• YOUR GOAL: Copy out exactly the lines below that run from the one holding "The width and height of the screenshot is (1920, 1080)." to the one holding "Task: Confirm with the OK button", keeping both of those lines and no others.

[Stored data]
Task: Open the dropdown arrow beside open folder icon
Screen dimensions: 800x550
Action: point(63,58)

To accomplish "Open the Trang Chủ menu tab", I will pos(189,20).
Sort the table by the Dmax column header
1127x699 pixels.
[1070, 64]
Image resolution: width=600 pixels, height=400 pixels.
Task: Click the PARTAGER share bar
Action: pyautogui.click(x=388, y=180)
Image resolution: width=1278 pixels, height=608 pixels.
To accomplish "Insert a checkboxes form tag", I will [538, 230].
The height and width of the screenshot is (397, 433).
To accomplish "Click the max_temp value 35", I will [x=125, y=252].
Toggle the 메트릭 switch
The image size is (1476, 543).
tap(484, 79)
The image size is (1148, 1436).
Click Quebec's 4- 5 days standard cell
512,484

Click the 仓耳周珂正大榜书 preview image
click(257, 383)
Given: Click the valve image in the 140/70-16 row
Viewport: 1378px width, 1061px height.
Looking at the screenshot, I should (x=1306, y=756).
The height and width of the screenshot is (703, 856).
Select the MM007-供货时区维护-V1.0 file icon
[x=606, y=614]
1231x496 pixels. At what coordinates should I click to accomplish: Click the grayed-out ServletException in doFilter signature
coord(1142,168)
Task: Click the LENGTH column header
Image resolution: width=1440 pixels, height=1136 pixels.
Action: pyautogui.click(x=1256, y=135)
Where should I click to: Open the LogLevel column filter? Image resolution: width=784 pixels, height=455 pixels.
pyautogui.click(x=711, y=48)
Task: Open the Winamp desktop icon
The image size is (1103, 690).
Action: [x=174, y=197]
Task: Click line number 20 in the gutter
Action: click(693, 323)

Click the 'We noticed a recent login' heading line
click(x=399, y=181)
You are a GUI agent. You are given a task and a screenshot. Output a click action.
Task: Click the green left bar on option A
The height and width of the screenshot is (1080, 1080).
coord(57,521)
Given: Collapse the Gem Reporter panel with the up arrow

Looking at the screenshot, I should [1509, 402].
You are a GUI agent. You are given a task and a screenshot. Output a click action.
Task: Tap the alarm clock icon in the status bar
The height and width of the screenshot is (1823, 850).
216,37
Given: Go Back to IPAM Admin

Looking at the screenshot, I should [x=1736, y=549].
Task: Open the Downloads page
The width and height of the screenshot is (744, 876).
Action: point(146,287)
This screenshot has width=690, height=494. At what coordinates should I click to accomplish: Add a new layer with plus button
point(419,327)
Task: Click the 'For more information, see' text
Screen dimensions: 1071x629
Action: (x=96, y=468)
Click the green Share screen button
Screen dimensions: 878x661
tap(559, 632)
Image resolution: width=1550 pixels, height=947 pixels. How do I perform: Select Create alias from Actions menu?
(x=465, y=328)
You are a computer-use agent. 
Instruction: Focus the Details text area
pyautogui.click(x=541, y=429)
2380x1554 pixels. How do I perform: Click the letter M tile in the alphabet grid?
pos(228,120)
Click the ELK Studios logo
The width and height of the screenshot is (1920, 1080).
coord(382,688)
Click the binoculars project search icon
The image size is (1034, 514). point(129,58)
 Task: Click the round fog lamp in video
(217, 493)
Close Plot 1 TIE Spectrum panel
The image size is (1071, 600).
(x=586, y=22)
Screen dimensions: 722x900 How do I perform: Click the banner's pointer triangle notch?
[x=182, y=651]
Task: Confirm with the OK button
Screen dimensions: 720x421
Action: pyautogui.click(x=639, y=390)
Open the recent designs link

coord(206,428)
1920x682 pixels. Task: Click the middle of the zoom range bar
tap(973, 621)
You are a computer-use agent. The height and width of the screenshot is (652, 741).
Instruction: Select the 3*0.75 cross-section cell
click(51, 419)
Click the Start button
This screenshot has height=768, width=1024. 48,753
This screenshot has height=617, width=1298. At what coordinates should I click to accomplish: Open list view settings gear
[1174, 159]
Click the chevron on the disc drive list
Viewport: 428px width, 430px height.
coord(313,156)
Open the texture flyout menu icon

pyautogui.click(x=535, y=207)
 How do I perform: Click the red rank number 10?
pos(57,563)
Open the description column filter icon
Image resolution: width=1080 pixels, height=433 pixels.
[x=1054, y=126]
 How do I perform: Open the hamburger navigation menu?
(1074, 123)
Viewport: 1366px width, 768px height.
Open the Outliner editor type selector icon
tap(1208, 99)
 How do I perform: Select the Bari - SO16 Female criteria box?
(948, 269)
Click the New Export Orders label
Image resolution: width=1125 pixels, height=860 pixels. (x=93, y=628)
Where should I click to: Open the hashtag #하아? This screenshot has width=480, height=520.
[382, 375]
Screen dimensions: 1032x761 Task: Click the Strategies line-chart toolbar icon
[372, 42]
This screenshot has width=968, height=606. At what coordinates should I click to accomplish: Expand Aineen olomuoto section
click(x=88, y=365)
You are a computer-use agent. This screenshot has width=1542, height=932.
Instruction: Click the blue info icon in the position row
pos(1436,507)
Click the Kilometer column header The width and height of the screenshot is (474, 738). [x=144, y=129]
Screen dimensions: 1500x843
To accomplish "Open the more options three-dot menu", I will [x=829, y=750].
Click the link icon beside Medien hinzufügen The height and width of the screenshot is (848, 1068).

• SOLUTION BELOW:
The width and height of the screenshot is (1920, 1080).
coord(382,688)
Click the binoculars project search icon
The image size is (1034, 514). point(129,58)
 Task: Click the round fog lamp in video
(217, 493)
Close Plot 1 TIE Spectrum panel
The image size is (1071, 600).
(x=586, y=22)
Screen dimensions: 722x900 How do I perform: Click the banner's pointer triangle notch?
[x=182, y=651]
Task: Confirm with the OK button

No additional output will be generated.